There’s nothing wrong with gut instinct, per se, but historically half of new product launches fail, so wholly relying upon a hunch when there is a world of data sources to draw upon is short-sighted and commercially reckless. So let’s say you want to test an idea; let’s map out two scenarios that are data-informed and process-driven. In both scenarios, brands will need to start with clear goals by which they can measure relative success or failure.
In scenario one, you have an internal benchmark from which you can reasonably draw parallels. Your testing and forecasting will include historic sales, which should be parsed out and analyzed by full-price versus discounted sales, geographies and customer demographics. And let’s not forget that your business doesn’t exist in a vacuum so you must take into account your competition’s category, product and pricing strategies.
Scenario two is a bit more challenging because in this case, you’re entering the unknown with little to no sales history or competitor data. But the good news is there’s probably more data for you to draw from than you think. This is where identifying trends is crucial. Trends may have the bad rap as the offspring of gut instinct, but in today’s brave new world, data married with trends is the next frontier of predictive analytics. The types of data that you can draw from to reinforce your predictions include: relevant socioeconomic shifts (how consumer needs and the world we live in are changing), customer search data (for what and where are people looking), and how customers are talking about things (what is the social media chatter). The unknown can become much more known when you arm yourself with the right data.

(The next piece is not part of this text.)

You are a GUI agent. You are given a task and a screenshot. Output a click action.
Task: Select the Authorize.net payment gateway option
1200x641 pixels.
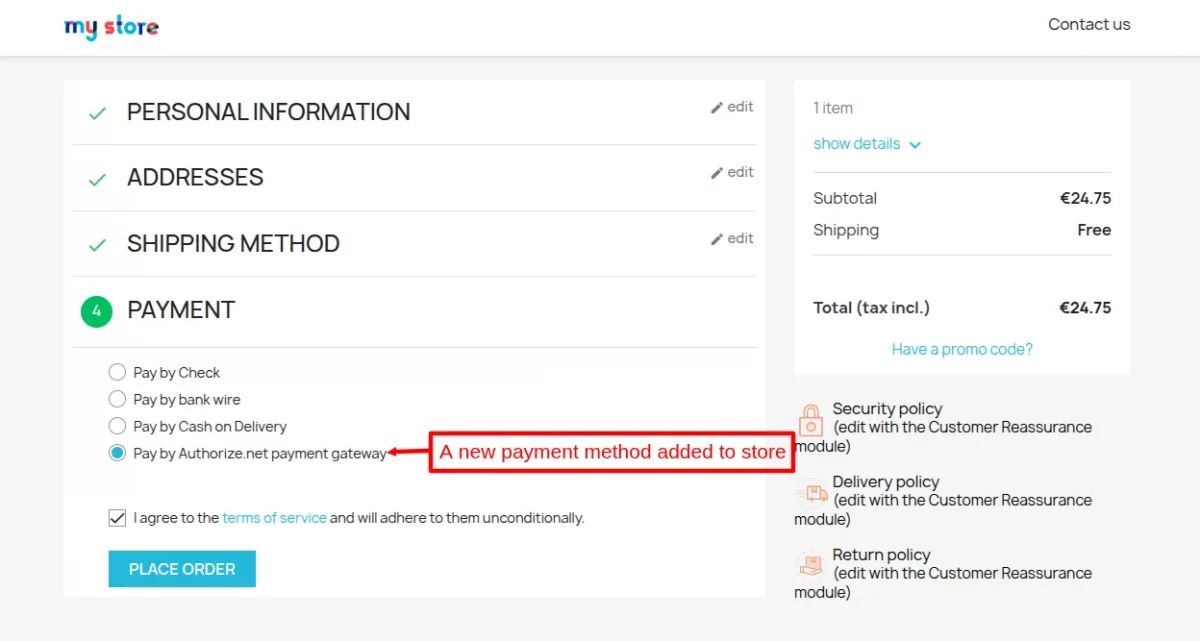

With your data in hand, it’s time to test, but what are your variables? Of course, there are the product features themselves, but you also have the levers of price, channel availability, target demographic, geographic location, and even product messaging in your testing toolkit. It’s also important to gauge from your feedback the relative importance of variables such as price and product features in the overall purchase consideration process. The more important that variable is to the consumer, the less margin for error you have in your execution.
The feedback loop
So you’ve put your great idea out there, and you want to get a quick read on how it’s performing. Gone are the days where getting performance data in months was acceptable. Today’s market requires instantaneous and actionable feedback. This is where the value of e-commerce comes in. Online sales allow you to measure customer feedback immediately.

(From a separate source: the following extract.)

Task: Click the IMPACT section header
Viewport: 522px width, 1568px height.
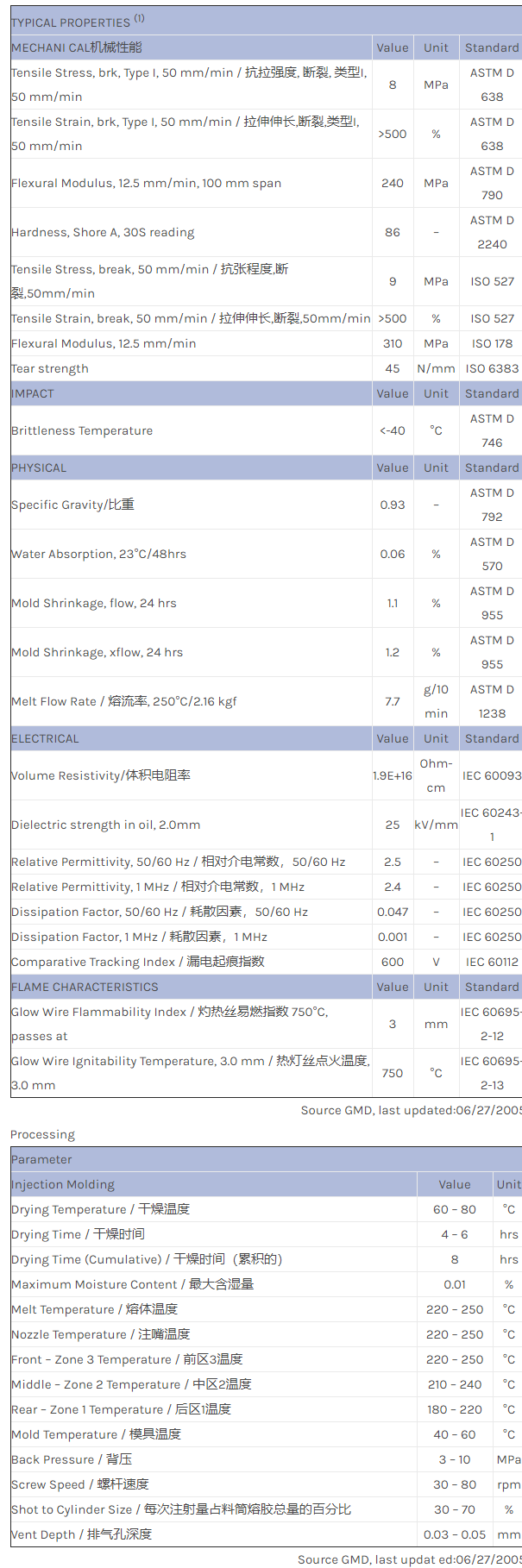Action: pyautogui.click(x=33, y=393)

What should you be measuring online? If you log onto brand sites like Gap, Kohl’s and Dillard’s, you will see a dialogue box offering up an opportunity to give instant feedback on their web, in-store and the product experiences. What they are tracking is their Net Promoter Score (NPS), and while deceptively simple, the NPS tells you how likely someone is to recommend your products. Your score is calculated by subtracting detractors (those who would not recommend) from those who are your promoters (your advocates). With one additional follow-up question of ‘why,’ you can actually map out the wins and losses and make the necessary adjustments to your product. This scoring should take place early and often, to keep pulse on changes in your score that could ultimately penalize your bottom line.
Another readily available source of intelligence should be your social media channels; in the same way in which the NPS tells you who is most and least enthusiastic, so are those who take to their Twitter, Instagram and Facebook accounts to vocalize disappointment or satisfaction with their experience. These individuals are your ideal focus group and those with whom you should be engaging into deeper dives focusing on their underlying needs and expectations.
Armed with data as you’re developing your product and consumer feedback when you soft launch it, you get to sample a larger opportunity and perfect that recipe before committing resources. In a challenging retail operating environment where the stakes are high and your competition in constant motion, a systematic approach to testing and gathering customer insights has never been more critical.